The suffragettes wanted to be noticed and publicized, they also used propaganda posters and leaflets to show how the government was ill treating the women who were arrested and force fed in prison and more people were sympathetic. They were protesting atrociously and did many things such as chain themselves to railings outside Downing Street. The suffragettes also campaigned with the aid of using biased posters on bill boards to get attention.
Emmeline Pankhurst became a political threat towards the rights of women’s vote as their combative actions played into the hands of opposes of women’s suffrage. The suffragettes were moving on to more confrontational action, but they still failed to get what they wanted. The suffragettes increased the confrontation and terrorised people that included disturbing the politicians by letter bombs and breaking windows of the MP’s property,
In 1907, some of the foremost members of the WSPU started questioning the two leaders of the clan, Emmeline Pankhurst and Christabel Pankhurst, because all the other members objected the decisions that the Pankhurst’s made without asking the other members if the decision was appropriate. Due to this matter, 70 members left the WSPU to form the Women’s Freedom League (WFL). Their methods were also analogous to the WSPU. They also used violent acts to break the law, 100 members of the WFL were sent to prison while demonstrating. They also were known for not paying their taxes to gain attention.

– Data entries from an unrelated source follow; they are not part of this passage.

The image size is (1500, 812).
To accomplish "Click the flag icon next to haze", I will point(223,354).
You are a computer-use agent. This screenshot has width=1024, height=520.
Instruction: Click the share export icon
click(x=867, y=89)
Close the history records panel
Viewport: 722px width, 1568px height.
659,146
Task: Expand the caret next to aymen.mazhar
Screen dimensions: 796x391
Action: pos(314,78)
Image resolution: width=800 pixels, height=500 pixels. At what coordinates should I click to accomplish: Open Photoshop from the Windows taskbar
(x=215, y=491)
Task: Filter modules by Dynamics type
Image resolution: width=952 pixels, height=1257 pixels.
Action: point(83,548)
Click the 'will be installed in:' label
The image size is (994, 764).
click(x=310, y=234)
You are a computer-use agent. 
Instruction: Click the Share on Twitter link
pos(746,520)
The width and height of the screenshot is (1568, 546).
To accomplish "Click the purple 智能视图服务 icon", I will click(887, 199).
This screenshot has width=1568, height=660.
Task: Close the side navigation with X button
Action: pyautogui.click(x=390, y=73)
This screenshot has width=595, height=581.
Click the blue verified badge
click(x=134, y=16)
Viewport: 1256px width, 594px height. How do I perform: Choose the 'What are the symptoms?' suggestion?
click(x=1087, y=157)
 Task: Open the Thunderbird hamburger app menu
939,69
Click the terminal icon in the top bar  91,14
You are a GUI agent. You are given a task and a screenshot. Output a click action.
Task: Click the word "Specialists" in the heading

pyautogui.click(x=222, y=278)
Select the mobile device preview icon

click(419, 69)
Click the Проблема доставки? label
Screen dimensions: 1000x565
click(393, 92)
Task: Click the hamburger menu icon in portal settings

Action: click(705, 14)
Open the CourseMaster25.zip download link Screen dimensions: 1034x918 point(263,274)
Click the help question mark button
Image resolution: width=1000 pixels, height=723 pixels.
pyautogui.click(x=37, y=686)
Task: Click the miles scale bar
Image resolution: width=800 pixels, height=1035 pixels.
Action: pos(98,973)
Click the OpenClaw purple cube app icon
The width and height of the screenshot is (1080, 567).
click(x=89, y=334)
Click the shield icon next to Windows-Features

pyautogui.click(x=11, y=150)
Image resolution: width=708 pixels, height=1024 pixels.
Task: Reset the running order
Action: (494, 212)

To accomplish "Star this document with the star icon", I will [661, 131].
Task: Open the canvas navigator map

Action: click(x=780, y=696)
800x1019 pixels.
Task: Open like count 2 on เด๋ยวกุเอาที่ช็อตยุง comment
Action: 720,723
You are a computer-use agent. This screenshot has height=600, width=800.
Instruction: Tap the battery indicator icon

From 1912, the Labour party started to support the general suffrage or known as common suffrage which meant the right to vote for all adults, men or female, this breached a split into the WSPU. As the clique started to break, some of the members left and joined the WFL, other groups and some MPs. In 1913, women’s suffrage was debated in Parliament where they were defeated by 48 votes and were defamed and they had lost many members and then after the NUWSS worked hard to get back the support they had lost from the public. On the August 4th 1914, England had declared war on Germany and that’s where the WSPU consented to help in the war and to end their violent protests. This was a huge step in the history of the WSPU as it had changed the social thinking of people later on.